> [What you have to do] Retype every entry below exactly as it stands.

======== Entries supplied ========

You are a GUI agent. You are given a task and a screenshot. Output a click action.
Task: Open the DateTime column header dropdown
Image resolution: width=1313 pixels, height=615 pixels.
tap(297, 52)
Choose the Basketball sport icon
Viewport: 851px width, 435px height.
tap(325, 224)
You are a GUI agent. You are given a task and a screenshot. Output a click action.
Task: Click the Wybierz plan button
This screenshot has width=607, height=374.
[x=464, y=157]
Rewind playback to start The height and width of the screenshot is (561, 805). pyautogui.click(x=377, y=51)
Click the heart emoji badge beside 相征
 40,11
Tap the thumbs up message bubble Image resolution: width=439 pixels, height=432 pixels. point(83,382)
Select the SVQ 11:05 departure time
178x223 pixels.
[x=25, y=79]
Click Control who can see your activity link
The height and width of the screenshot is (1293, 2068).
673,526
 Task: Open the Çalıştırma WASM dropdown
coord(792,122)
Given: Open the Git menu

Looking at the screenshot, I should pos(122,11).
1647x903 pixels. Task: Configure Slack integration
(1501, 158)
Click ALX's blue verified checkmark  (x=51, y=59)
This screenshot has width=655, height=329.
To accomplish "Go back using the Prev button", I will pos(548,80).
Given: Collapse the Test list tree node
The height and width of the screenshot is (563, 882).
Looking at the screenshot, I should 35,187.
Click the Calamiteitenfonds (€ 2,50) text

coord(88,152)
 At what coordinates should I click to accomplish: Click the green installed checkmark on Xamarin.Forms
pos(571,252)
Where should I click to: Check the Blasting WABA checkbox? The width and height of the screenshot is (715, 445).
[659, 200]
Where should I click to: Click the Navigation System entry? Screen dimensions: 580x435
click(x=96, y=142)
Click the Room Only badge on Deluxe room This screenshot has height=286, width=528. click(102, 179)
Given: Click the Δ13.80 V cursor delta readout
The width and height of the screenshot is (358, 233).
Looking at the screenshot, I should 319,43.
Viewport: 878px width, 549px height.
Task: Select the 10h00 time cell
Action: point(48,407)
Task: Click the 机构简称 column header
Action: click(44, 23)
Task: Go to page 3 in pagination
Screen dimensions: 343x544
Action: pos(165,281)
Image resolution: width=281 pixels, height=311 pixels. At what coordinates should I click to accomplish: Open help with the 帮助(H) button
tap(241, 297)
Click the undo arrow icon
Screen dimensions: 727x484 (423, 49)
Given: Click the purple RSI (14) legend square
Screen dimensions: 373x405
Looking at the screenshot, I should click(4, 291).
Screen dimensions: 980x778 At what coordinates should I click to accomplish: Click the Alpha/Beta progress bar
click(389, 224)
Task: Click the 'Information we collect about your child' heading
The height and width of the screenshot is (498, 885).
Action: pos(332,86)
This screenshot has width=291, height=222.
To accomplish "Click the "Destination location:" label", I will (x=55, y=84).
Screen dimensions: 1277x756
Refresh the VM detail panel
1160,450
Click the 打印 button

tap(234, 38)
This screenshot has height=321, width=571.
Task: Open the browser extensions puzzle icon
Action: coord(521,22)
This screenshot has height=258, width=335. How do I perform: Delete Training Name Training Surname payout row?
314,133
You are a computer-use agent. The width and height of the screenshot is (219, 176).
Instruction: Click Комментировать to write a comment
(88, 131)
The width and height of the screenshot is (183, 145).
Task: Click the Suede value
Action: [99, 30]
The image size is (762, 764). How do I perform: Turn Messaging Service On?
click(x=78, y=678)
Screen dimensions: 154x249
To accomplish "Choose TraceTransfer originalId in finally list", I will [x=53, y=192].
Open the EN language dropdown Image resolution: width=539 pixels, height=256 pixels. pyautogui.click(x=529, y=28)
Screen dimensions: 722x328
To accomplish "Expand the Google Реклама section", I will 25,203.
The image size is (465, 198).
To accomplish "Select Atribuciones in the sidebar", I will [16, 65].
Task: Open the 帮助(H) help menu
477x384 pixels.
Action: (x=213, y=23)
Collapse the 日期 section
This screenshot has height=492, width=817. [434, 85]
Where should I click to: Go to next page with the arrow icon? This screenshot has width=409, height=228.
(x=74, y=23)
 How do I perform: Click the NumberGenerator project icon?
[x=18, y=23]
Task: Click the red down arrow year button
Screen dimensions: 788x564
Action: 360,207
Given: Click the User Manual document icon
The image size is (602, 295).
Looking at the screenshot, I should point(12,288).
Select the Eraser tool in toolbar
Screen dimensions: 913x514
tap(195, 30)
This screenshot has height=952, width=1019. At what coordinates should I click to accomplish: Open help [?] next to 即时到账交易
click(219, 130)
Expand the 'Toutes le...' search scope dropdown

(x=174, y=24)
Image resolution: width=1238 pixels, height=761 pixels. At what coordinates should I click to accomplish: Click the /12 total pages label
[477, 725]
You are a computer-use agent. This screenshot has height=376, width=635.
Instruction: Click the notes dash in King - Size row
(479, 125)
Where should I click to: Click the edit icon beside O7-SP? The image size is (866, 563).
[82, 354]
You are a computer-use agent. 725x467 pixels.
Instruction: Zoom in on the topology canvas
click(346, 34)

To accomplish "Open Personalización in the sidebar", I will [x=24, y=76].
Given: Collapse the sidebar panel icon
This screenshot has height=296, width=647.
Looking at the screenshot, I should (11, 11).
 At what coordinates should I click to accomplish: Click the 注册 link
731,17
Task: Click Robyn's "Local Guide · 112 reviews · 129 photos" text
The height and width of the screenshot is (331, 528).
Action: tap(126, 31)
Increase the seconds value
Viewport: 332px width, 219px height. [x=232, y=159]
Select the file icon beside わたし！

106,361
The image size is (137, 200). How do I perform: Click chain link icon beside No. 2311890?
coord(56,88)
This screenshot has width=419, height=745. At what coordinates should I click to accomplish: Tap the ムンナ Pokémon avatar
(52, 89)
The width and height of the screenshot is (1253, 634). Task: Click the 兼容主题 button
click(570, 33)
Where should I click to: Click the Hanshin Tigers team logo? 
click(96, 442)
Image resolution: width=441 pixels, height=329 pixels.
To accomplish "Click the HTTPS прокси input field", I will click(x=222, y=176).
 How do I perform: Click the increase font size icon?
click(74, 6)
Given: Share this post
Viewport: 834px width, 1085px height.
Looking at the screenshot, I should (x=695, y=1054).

========

> [Written response]
You are a GUI agent. You are given a task and a screenshot. Output a click action.
Task: Open the DateTime column header dropdown
Image resolution: width=1313 pixels, height=615 pixels.
tap(297, 52)
Choose the Basketball sport icon
Viewport: 851px width, 435px height.
tap(325, 224)
You are a GUI agent. You are given a task and a screenshot. Output a click action.
Task: Click the Wybierz plan button
This screenshot has width=607, height=374.
[x=464, y=157]
Rewind playback to start The height and width of the screenshot is (561, 805). pyautogui.click(x=377, y=51)
Click the heart emoji badge beside 相征
 40,11
Tap the thumbs up message bubble Image resolution: width=439 pixels, height=432 pixels. point(83,382)
Select the SVQ 11:05 departure time
178x223 pixels.
[x=25, y=79]
Click Control who can see your activity link
The height and width of the screenshot is (1293, 2068).
673,526
 Task: Open the Çalıştırma WASM dropdown
coord(792,122)
Given: Open the Git menu

Looking at the screenshot, I should pos(122,11).
1647x903 pixels. Task: Configure Slack integration
(1501, 158)
Click ALX's blue verified checkmark  (x=51, y=59)
This screenshot has width=655, height=329.
To accomplish "Go back using the Prev button", I will pos(548,80).
Given: Collapse the Test list tree node
The height and width of the screenshot is (563, 882).
Looking at the screenshot, I should 35,187.
Click the Calamiteitenfonds (€ 2,50) text

coord(88,152)
 At what coordinates should I click to accomplish: Click the green installed checkmark on Xamarin.Forms
pos(571,252)
Where should I click to: Check the Blasting WABA checkbox? The width and height of the screenshot is (715, 445).
[659, 200]
Where should I click to: Click the Navigation System entry? Screen dimensions: 580x435
click(x=96, y=142)
Click the Room Only badge on Deluxe room This screenshot has height=286, width=528. click(102, 179)
Given: Click the Δ13.80 V cursor delta readout
The width and height of the screenshot is (358, 233).
Looking at the screenshot, I should 319,43.
Viewport: 878px width, 549px height.
Task: Select the 10h00 time cell
Action: point(48,407)
Task: Click the 机构简称 column header
Action: click(44, 23)
Task: Go to page 3 in pagination
Screen dimensions: 343x544
Action: pos(165,281)
Image resolution: width=281 pixels, height=311 pixels. At what coordinates should I click to accomplish: Open help with the 帮助(H) button
tap(241, 297)
Click the undo arrow icon
Screen dimensions: 727x484 (423, 49)
Given: Click the purple RSI (14) legend square
Screen dimensions: 373x405
Looking at the screenshot, I should click(4, 291).
Screen dimensions: 980x778 At what coordinates should I click to accomplish: Click the Alpha/Beta progress bar
click(389, 224)
Task: Click the 'Information we collect about your child' heading
The height and width of the screenshot is (498, 885).
Action: pos(332,86)
This screenshot has width=291, height=222.
To accomplish "Click the "Destination location:" label", I will (x=55, y=84).
Screen dimensions: 1277x756
Refresh the VM detail panel
1160,450
Click the 打印 button

tap(234, 38)
This screenshot has height=321, width=571.
Task: Open the browser extensions puzzle icon
Action: coord(521,22)
This screenshot has height=258, width=335. How do I perform: Delete Training Name Training Surname payout row?
314,133
You are a computer-use agent. The width and height of the screenshot is (219, 176).
Instruction: Click Комментировать to write a comment
(88, 131)
The width and height of the screenshot is (183, 145).
Task: Click the Suede value
Action: [99, 30]
The image size is (762, 764). How do I perform: Turn Messaging Service On?
click(x=78, y=678)
Screen dimensions: 154x249
To accomplish "Choose TraceTransfer originalId in finally list", I will [x=53, y=192].
Open the EN language dropdown Image resolution: width=539 pixels, height=256 pixels. pyautogui.click(x=529, y=28)
Screen dimensions: 722x328
To accomplish "Expand the Google Реклама section", I will 25,203.
The image size is (465, 198).
To accomplish "Select Atribuciones in the sidebar", I will [16, 65].
Task: Open the 帮助(H) help menu
477x384 pixels.
Action: (x=213, y=23)
Collapse the 日期 section
This screenshot has height=492, width=817. [434, 85]
Where should I click to: Go to next page with the arrow icon? This screenshot has width=409, height=228.
(x=74, y=23)
 How do I perform: Click the NumberGenerator project icon?
[x=18, y=23]
Task: Click the red down arrow year button
Screen dimensions: 788x564
Action: 360,207
Given: Click the User Manual document icon
The image size is (602, 295).
Looking at the screenshot, I should point(12,288).
Select the Eraser tool in toolbar
Screen dimensions: 913x514
tap(195, 30)
This screenshot has height=952, width=1019. At what coordinates should I click to accomplish: Open help [?] next to 即时到账交易
click(219, 130)
Expand the 'Toutes le...' search scope dropdown

(x=174, y=24)
Image resolution: width=1238 pixels, height=761 pixels. At what coordinates should I click to accomplish: Click the /12 total pages label
[477, 725]
You are a computer-use agent. This screenshot has height=376, width=635.
Instruction: Click the notes dash in King - Size row
(479, 125)
Where should I click to: Click the edit icon beside O7-SP? The image size is (866, 563).
[82, 354]
You are a computer-use agent. 725x467 pixels.
Instruction: Zoom in on the topology canvas
click(346, 34)

To accomplish "Open Personalización in the sidebar", I will [x=24, y=76].
Given: Collapse the sidebar panel icon
This screenshot has height=296, width=647.
Looking at the screenshot, I should (11, 11).
 At what coordinates should I click to accomplish: Click the 注册 link
731,17
Task: Click Robyn's "Local Guide · 112 reviews · 129 photos" text
The height and width of the screenshot is (331, 528).
Action: tap(126, 31)
Increase the seconds value
Viewport: 332px width, 219px height. [x=232, y=159]
Select the file icon beside わたし！

106,361
The image size is (137, 200). How do I perform: Click chain link icon beside No. 2311890?
coord(56,88)
This screenshot has width=419, height=745. At what coordinates should I click to accomplish: Tap the ムンナ Pokémon avatar
(52, 89)
The width and height of the screenshot is (1253, 634). Task: Click the 兼容主题 button
click(570, 33)
Where should I click to: Click the Hanshin Tigers team logo? 
click(96, 442)
Image resolution: width=441 pixels, height=329 pixels.
To accomplish "Click the HTTPS прокси input field", I will click(x=222, y=176).
 How do I perform: Click the increase font size icon?
click(74, 6)
Given: Share this post
Viewport: 834px width, 1085px height.
Looking at the screenshot, I should (x=695, y=1054).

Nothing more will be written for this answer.